◆ **Questions on the material**:
[a] Extract, word for word, everything in the passage on the theoretical attitude and the life-world from "Concerning the first" down to "of that existence.".
[b] Extend the passage on the theoretical attitude and the life-world, starting after its final sentence.

◆ **Given passage**:
··········
Concerning the first difficulty, if it is true that the transformation to the theoretical attitude alters the entire meaning of human existence, including praxis as well as theory, then what is involved here is not merely the constitution of intentional structures within or upon the foundation of the life-world, but a fundamental transformation of the life-world itself. With the emergence of the theoretical attitude, as Husserl himself insists, the concrete life of man in the life-world itself becomes subject to ideal objectivities which, as infinite tasks to be realized, provide both the foundation and the end for man's activities. Ideal objectivity now becomes both arche and telos of human existence, and the ideal of universal science comes to provide the pattern and context for the elaboration of that existence.
Thus, insofar as the transformation to the theoretical attitude is a trans formation of the life-world itself, the project of the phenomenological analysis of science cannot be adequately formulated solely in terms of uncovering, beneath science, the pre-scientific structures which provide the intentional foundation for science itself. Instead, an adequate phenomenological analysis would also have to provide descriptions of how ideal objectivities, once they are “constituted,” come to be manifest in the life-world as already given, prior to acts of constitution, and as bestowing meaning on human existence at the level of the life-world itself. This aspect is not a matter of tracing the intentional genesis of science from pre-scientific structures of the life-world, but is already encompassed in the task of describing the fundamental modalities of the life-world itself.
··········
◆ **Dataset extract**:

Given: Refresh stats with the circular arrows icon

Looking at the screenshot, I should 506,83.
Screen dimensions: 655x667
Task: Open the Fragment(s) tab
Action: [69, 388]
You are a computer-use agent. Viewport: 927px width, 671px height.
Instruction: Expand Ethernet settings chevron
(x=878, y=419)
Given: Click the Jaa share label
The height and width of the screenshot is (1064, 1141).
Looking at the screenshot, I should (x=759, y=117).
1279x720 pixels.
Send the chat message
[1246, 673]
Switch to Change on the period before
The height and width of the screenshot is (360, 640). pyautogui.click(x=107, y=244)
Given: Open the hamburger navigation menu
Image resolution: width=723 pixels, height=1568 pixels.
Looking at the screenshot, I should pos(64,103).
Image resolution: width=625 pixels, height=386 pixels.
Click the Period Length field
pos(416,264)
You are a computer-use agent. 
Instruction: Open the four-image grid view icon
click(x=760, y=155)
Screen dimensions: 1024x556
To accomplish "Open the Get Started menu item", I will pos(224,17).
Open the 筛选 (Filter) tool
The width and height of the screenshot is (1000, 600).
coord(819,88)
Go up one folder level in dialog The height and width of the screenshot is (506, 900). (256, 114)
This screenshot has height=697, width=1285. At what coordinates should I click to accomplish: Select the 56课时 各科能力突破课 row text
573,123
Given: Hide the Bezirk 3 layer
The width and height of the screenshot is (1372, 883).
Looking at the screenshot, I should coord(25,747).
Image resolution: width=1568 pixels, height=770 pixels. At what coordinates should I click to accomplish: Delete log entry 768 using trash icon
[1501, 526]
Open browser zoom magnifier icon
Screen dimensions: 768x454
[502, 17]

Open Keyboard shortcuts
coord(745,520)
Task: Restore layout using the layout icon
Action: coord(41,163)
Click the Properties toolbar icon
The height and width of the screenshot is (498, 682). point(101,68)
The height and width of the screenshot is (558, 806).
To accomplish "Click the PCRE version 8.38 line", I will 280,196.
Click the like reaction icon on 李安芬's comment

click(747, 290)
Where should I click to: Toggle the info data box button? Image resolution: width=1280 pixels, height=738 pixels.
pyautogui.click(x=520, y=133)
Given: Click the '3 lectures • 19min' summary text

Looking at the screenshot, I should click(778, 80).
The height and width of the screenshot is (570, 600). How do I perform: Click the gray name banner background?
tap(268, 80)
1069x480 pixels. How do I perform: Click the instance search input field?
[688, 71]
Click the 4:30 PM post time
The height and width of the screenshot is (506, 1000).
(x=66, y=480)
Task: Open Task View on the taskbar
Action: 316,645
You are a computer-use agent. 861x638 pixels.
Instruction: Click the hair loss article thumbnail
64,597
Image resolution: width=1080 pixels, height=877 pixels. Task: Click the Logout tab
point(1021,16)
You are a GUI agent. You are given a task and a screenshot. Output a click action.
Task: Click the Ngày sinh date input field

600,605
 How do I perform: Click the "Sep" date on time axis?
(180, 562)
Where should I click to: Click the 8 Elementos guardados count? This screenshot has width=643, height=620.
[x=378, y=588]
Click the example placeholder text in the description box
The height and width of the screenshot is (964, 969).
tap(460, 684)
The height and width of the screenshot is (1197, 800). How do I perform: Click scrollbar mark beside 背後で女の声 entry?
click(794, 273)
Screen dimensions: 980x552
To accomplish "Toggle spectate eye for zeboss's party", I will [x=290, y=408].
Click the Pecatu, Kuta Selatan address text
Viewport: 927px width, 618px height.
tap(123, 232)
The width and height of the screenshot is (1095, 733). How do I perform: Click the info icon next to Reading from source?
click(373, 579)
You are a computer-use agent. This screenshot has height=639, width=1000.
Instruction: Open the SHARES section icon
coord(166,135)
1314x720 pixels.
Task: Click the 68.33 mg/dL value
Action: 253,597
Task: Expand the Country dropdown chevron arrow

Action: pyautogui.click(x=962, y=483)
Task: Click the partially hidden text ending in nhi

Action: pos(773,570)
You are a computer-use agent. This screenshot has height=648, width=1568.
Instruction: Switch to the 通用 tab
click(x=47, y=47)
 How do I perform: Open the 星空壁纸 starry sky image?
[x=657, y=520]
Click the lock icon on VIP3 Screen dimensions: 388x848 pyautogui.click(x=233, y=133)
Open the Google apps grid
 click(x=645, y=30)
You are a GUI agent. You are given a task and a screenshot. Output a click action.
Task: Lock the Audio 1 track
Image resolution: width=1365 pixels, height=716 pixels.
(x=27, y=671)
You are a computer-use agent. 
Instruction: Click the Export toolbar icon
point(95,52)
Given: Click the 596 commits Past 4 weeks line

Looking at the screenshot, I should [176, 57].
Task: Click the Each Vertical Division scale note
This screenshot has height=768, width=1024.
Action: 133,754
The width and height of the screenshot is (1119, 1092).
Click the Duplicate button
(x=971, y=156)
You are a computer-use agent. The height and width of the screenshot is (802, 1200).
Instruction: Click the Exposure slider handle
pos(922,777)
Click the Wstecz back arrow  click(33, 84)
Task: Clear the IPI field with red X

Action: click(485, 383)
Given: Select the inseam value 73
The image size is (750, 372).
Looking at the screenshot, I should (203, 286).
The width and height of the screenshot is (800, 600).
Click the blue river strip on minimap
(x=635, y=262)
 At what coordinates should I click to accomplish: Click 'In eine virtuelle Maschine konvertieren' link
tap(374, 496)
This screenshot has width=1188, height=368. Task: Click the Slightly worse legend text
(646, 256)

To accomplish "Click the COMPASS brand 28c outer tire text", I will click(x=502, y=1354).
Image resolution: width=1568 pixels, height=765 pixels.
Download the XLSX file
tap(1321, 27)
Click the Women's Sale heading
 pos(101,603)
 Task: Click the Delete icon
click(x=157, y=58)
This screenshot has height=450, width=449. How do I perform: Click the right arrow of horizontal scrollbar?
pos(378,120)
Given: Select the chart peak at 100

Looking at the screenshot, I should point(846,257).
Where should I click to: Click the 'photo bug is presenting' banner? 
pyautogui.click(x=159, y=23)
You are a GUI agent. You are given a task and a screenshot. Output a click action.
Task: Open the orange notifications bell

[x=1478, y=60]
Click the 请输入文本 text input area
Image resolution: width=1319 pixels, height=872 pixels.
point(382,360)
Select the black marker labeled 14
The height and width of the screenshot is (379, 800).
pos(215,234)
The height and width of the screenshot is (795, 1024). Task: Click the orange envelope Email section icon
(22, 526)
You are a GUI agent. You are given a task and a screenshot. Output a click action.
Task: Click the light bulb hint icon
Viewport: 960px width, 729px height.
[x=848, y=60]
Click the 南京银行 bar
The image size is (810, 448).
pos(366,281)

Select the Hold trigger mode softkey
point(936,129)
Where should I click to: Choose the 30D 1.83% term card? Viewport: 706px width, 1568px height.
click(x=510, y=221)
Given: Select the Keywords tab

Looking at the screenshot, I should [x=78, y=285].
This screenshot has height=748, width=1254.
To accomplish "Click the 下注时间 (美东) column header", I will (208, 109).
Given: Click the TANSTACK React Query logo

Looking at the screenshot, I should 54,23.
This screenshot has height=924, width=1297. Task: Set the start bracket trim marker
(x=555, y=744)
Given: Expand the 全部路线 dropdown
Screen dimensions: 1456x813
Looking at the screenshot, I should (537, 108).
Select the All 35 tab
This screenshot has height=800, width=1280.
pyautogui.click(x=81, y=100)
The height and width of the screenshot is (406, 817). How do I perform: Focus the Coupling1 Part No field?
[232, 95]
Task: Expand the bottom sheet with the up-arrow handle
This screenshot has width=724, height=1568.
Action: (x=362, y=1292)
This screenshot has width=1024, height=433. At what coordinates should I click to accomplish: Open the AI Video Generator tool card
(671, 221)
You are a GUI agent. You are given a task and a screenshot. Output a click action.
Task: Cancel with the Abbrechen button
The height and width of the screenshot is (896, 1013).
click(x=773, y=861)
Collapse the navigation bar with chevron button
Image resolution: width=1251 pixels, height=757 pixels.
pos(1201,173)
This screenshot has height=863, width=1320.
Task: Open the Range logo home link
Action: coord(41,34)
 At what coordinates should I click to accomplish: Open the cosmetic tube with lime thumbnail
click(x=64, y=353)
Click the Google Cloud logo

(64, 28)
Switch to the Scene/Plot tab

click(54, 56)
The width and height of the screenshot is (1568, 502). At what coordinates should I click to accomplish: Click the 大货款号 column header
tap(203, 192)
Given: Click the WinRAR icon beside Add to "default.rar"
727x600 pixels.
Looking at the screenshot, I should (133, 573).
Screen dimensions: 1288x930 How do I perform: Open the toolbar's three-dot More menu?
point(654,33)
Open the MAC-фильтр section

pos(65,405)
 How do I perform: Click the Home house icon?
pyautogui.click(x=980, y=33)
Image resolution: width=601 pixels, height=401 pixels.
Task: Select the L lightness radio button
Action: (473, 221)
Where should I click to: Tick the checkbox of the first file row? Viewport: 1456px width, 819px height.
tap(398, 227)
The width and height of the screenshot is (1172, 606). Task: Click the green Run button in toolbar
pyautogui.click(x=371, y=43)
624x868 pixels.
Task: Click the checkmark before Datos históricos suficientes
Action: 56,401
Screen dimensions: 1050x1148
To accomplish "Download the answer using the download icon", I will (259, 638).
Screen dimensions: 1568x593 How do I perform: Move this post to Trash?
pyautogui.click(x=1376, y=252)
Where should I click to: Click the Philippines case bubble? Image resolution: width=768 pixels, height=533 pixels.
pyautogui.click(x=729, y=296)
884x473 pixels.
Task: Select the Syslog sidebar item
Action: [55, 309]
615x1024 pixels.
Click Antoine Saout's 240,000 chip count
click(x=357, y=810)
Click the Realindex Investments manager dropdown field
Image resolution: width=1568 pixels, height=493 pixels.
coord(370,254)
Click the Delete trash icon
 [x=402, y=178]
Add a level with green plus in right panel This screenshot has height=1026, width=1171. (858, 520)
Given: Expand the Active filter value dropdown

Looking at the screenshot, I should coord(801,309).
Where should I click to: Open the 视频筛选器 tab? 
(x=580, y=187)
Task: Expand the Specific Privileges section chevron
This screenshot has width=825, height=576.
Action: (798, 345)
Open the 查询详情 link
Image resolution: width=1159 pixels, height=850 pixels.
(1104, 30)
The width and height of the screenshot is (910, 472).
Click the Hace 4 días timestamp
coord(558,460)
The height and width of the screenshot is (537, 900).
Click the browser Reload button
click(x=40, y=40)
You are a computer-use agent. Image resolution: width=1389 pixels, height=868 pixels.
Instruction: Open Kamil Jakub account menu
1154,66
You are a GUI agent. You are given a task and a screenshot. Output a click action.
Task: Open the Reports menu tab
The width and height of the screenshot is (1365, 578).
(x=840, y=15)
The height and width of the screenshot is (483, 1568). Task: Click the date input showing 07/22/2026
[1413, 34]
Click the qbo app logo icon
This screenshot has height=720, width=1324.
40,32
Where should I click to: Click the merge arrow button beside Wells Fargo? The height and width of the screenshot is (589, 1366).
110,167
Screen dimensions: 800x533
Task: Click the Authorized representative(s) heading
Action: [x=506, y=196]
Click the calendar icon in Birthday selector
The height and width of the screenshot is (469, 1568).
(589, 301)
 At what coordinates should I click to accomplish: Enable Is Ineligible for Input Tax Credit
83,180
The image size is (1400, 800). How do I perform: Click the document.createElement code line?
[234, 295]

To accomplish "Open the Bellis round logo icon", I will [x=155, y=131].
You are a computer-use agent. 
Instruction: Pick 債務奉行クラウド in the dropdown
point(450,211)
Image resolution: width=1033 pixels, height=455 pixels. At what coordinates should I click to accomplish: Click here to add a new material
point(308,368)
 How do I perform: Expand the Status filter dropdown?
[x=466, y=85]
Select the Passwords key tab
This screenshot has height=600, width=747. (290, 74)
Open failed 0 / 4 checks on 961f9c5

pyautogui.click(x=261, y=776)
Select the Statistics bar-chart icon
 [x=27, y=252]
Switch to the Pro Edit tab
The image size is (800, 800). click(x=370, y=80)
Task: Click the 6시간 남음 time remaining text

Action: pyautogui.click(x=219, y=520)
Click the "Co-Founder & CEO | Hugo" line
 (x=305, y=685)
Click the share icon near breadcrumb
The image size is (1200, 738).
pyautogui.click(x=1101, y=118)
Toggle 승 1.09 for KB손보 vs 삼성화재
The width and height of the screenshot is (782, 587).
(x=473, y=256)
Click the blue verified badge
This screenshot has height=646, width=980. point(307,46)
··········
◆ **Exercise responses**:
[a]
Concerning the first difficulty, if it is true that the transformation to the theoretical attitude alters the entire meaning of human existence, including praxis as well as theory, then what is involved here is not merely the constitution of intentional structures within or upon the foundation of the life-world, but a fundamental transformation of the life-world itself. With the emergence of the theoretical attitude, as Husserl himself insists, the concrete life of man in the life-world itself becomes subject to ideal objectivities which, as infinite tasks to be realized, provide both the foundation and the end for man's activities. Ideal objectivity now becomes both arche and telos of human existence, and the ideal of universal science comes to provide the pattern and context for the elaboration of that existence.

[b]
A major facet of the transformation of the life-world itself with the emergence of the theoretical attitude is a dislocation of the dimension of the sustaining, overwhelming, and ineluctable, the dimension once experienced as nature. For the theoretical attitude, nature is no longer that dimension. Instead, nature is now experienced as the “physical,” as distinct from the “metaphysical.” Physical nature is experienced as a reflection of, or an approximation to, or a striving toward, or a degeneration from, the dimension of that which ineluctably sustains and overwhelms man. This dimension, in turn, comes to be identified with the metaphysical—whether in the form of Platonic Ideas, the Aristotelian Unmoved Mover, or the Medieval Divine Creator.
Within the theoretical attitude nature ceases to be the sphere of the inclusively non-human, which has room both for the less-than-human and for the more-than-human, and which, even as non-human, pervades, sustains, and yet threatens man. Physical nature becomes, at best, a mediator between man and the metaphysical (the dimension of the sustaining, over-whelming, and ineluctable), or, at worst, a temptation to man to lose him-self by losing his relationship to the metaphysical. Accordingly, societal institutions and individual habits are no longer connections between man and nature, but between man and the metaphysical and these connections to the metaphysical only at times run through nature.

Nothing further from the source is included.